* Start Entries supplied *

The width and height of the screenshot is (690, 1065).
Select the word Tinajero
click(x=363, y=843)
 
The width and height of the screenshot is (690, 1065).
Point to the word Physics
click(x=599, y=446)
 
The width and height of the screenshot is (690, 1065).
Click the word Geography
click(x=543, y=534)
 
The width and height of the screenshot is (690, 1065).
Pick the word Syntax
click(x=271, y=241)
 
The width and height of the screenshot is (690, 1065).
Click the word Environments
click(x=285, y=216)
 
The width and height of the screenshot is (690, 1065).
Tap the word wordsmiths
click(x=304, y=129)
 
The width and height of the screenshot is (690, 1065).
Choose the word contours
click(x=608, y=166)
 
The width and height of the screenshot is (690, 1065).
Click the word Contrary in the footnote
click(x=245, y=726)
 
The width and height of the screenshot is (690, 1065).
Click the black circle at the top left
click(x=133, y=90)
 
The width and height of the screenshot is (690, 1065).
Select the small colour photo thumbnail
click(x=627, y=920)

* End Entries supplied *
* Start Entries supplied *

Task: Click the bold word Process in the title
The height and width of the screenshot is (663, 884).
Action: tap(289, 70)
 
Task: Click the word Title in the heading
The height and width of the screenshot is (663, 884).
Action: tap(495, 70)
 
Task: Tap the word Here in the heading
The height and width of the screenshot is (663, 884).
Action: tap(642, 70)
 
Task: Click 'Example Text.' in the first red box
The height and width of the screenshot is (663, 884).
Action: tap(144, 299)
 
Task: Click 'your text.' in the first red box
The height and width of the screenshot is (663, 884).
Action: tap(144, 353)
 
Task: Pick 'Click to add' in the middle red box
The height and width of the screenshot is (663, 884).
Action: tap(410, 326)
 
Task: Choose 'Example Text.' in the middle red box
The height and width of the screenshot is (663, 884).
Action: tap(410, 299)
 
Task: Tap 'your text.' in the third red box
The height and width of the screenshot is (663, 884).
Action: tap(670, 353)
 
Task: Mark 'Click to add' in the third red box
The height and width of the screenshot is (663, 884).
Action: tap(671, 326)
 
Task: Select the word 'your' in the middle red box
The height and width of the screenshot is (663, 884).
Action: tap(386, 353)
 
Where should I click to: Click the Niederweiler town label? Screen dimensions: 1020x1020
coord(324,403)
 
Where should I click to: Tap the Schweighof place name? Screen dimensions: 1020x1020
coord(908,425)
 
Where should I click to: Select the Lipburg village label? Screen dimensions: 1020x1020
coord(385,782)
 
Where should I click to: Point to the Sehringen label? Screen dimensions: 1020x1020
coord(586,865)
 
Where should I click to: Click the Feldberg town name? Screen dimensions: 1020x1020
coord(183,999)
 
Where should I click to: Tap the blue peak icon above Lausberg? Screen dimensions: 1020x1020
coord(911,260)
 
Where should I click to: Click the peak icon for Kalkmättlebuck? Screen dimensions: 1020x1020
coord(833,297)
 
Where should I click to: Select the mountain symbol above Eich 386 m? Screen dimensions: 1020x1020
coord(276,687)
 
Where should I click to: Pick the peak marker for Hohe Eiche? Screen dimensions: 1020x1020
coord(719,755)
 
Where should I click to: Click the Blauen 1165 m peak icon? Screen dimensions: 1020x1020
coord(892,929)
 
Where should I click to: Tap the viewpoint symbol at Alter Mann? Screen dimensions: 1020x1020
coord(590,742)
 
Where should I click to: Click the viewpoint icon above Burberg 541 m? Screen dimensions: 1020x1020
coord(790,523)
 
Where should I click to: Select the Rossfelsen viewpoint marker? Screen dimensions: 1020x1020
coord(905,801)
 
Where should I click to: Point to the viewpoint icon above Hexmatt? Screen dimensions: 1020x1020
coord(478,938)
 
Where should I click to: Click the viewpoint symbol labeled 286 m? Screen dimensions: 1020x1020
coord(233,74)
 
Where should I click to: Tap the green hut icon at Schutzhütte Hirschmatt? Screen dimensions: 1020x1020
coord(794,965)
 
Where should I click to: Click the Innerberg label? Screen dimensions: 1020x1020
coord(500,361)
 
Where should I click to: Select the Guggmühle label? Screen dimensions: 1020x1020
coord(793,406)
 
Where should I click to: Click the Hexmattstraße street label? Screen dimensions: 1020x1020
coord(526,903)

* End Entries supplied *

* The request
Rewrite the lines between the one holding "Where should I click to: Tap the Schweighof" and the one holding "coord(183,999)", inclusive, substituting "caption" for "label" and leaving everything else unchanged.

* Solution
Where should I click to: Tap the Schweighof place name? Screen dimensions: 1020x1020
coord(908,425)
 
Where should I click to: Select the Lipburg village caption? Screen dimensions: 1020x1020
coord(385,782)
 
Where should I click to: Point to the Sehringen caption? Screen dimensions: 1020x1020
coord(586,865)
 
Where should I click to: Click the Feldberg town name? Screen dimensions: 1020x1020
coord(183,999)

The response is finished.